Robert Altman films typically focus on theme over plot. He allows scenes to linger and characters to stumble and overlap, which might not advance the plot, but it lets viewers get to know a place and its people. The journey the film takes is more important than the end.
“A Prairie Home Companion” finds this Altman technique at its most extreme, perhaps because of the pairing with writer Garrison Keillor (who plays himself in the film). While the film is centered on Keillor’s famous radio show of the same name, it’s not quite the same show. “A Prairie Home Companion” remains a comedy, musical variety radio show and the film is even set at the actual show’s location, St. Paul’s Fitzgerald Theater, but there are no tales of Keillor’s fictional Lake Wobegon. Despite the absence of Keillor’s best-known story, the film flows with the same pace as Keillor’s comedy – it’s patient, modest, satirical and doesn’t have much of a point.
Altman matches Keillor’s pace by allowing open spaces in the film for actors to yuk it up back and forth. This works well with the sister singing group of Yolanda (Meryl Streep) and Rhonda (Lily Tomlin), a duo that interrupts each other and giggles with stories of growing up in fair-circuit showbiz. And it works even better between singing cowboy twosome Dusty (Woody Harrelson) and Lefty (John C. Reilly), who constantly yank each other’s chains (or reins) and test FCC obscenity rules with dirty jokes, but ones so hokey no one truly could be offended.
The music performed throughout the film provides more meaty substance to chew on while Altman avoids plotlines. Keillor selected a soundtrack of traditional country, folk and gospel hymns, best performed by Keillor and his regular cast of musicians from the show. The big stars of the cast, such as Streep and Tomlin, sing fine, though not brilliantly, and Lindsay Lohan definitely sounds better covering Stevie Nicks songs than folk standards.
The film’s slow meandering has its charms and quirks, but ultimately Altman and Keillor’s journey doesn’t amount to enough of a reward.

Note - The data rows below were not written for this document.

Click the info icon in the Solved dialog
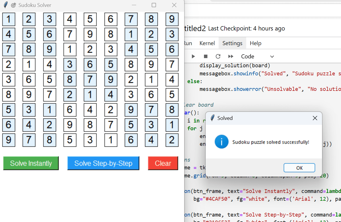Image resolution: width=341 pixels, height=222 pixels. click(x=221, y=141)
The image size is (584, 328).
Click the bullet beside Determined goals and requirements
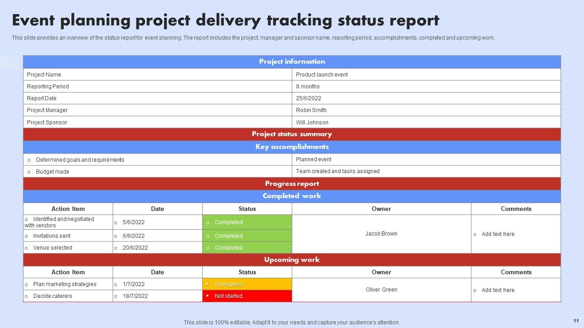coord(29,159)
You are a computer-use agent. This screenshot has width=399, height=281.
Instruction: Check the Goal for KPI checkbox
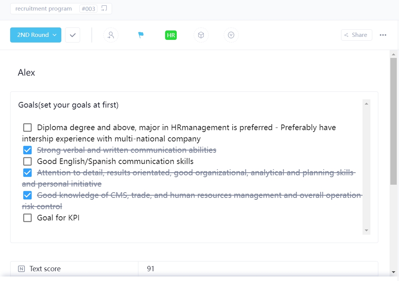click(x=27, y=218)
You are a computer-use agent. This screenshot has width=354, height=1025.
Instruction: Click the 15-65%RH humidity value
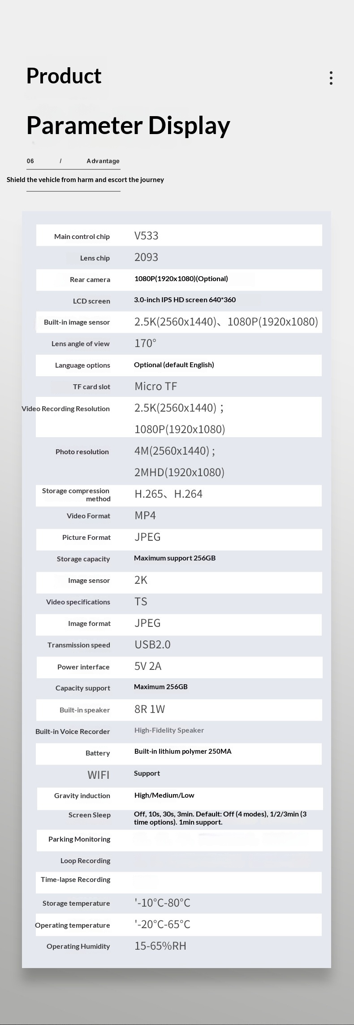pyautogui.click(x=160, y=946)
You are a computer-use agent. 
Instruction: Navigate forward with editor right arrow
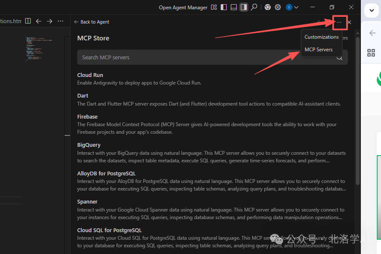coord(50,21)
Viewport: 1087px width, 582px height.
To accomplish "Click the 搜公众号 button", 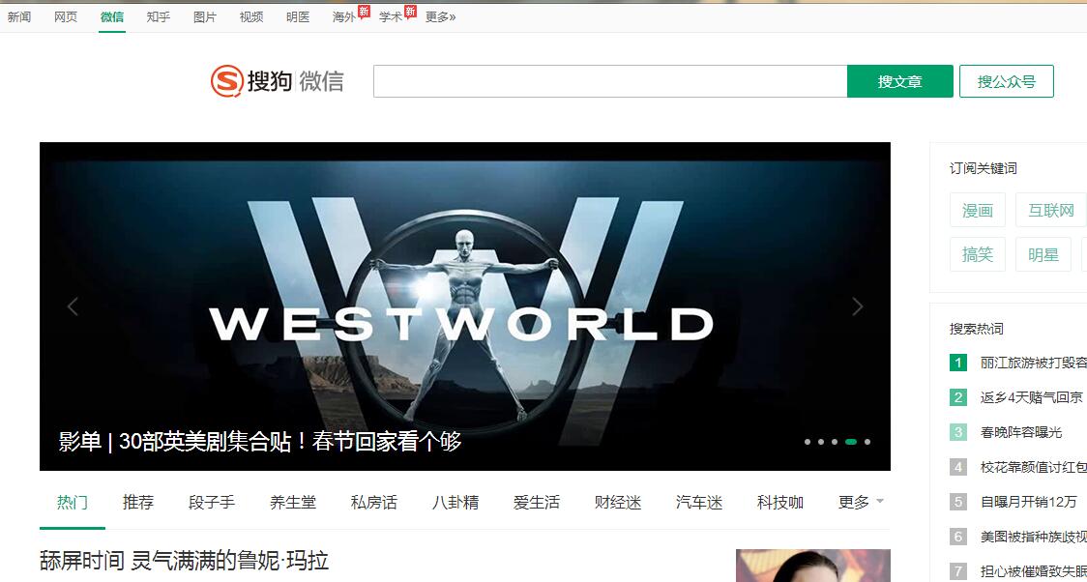I will [1006, 81].
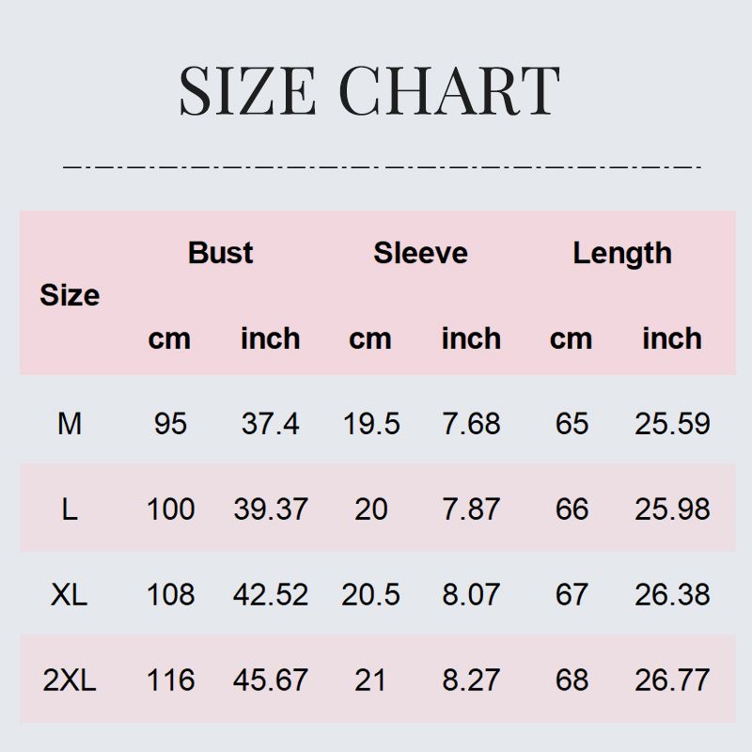Screen dimensions: 752x752
Task: Select the Bust column header
Action: [x=220, y=253]
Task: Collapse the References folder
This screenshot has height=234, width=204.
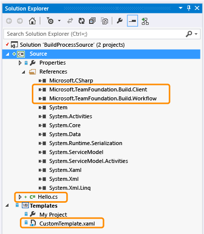Action: click(x=23, y=72)
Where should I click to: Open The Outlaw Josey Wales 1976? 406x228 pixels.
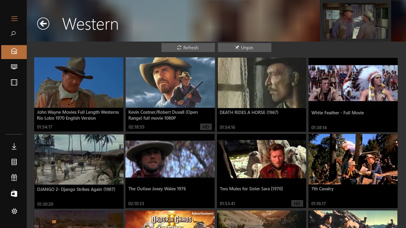(170, 159)
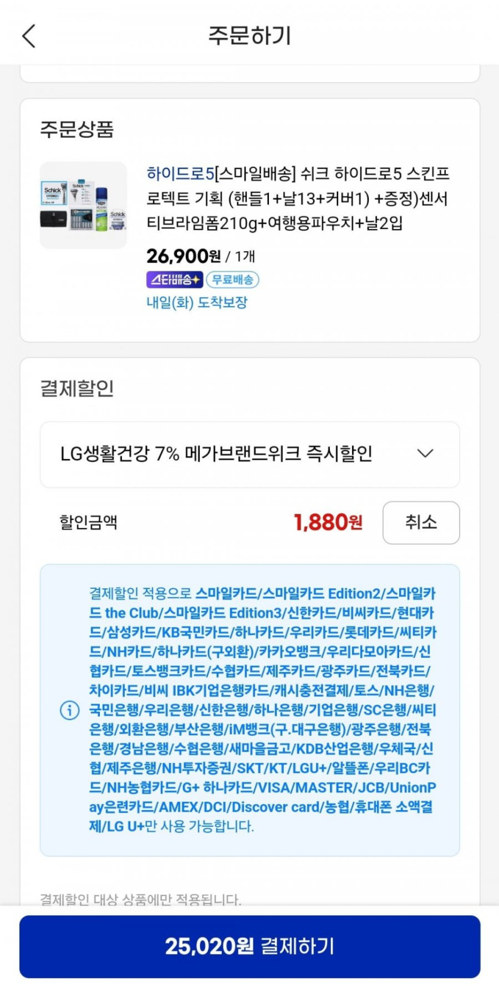499x987 pixels.
Task: Tap the red 1,880원 discount amount
Action: click(327, 522)
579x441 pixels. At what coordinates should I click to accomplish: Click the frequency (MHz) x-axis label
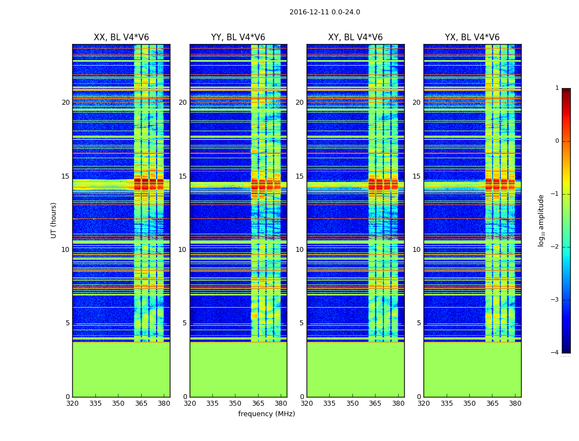tap(266, 414)
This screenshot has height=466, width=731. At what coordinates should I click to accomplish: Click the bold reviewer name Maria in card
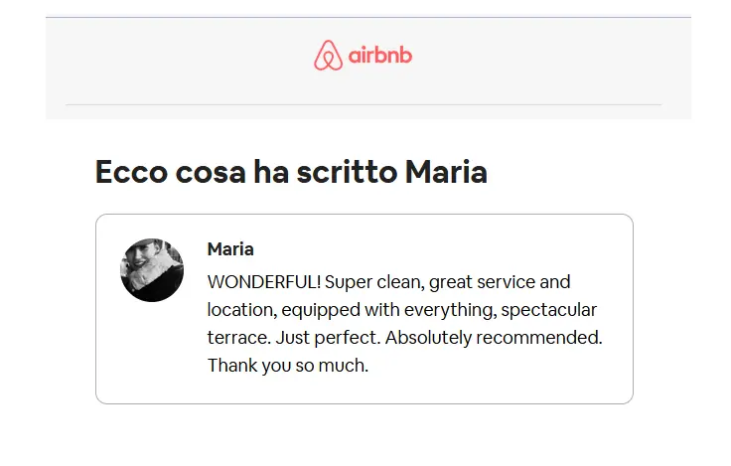230,249
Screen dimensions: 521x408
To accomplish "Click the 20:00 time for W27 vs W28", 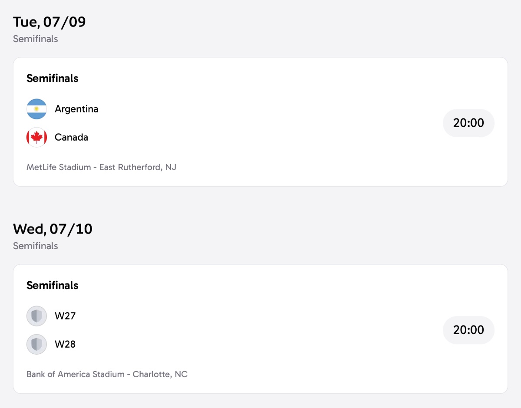I will 468,330.
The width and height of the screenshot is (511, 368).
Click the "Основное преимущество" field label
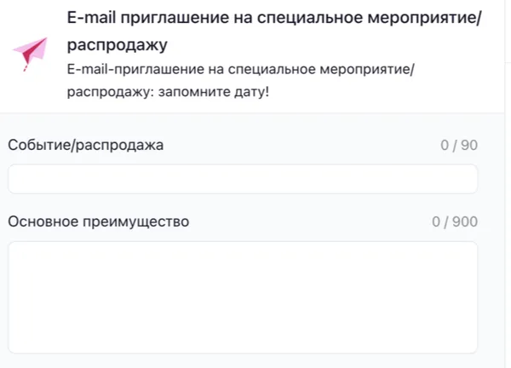pos(98,222)
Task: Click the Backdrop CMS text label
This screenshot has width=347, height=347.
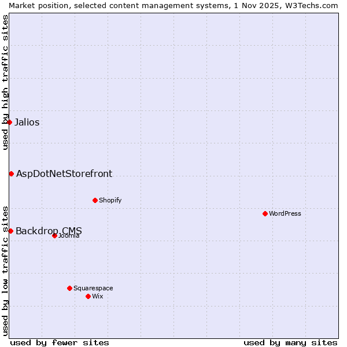Action: coord(49,231)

The loose plot of the film follows a large Texas-based corporation that has bought the radio station that hosts “A Prairie Home Companion” and plans to ax the show, with a majority of the film concentrating on the very last “Prairie Home Companion” broadcast.
But the end is met with a shrug. When Yolanda asks Keillor how he will say goodbye to his listeners, Keillor replies that every show is the last. Not a single tear escapes from his frozen body. It makes it difficult to mourn the loss of live radio when no one else, including the host, seems to care. Maybe this was Keillor’s attempt to show the cruel nature of the world – you can’t fight the inevitable.
At the film’s press conference, though, no one had (or at least voiced) the opinion that radio was dead. Sure it has seen better days, but as Altman said, “radio has been buried, but it has always been back there.”
In fact, Keillor seemed optimistic about radio’s future with the advent of new methods of broadcasting through satellite, internet and podcasting.
“The show is very un-topical, it doesn’t rely on specific references,” Keillor said, arguing that “Prairie Home Companion” is viable in contemporary radio because its themes are universal, rather than pertaining to pop culture, and therefore anyone can relate.
So this theme of the death of radio comes across as especially lackluster, rather than a poignant commentary on the loss of old traditions.
But death is the theme of the film, and to emphasize that, Virginia Madsen plays a kind of angel of death, appearing backstage to take away an older member of the crew. The angel makes the death theme too obvious and it is disjointed from the rest of the film. In the end, one death is insignificant and the other is a tacky and trite representation.
The theme simply does not work or unite the film, and in the end, “A Prairie Home Companion” is like being alone at a funeral.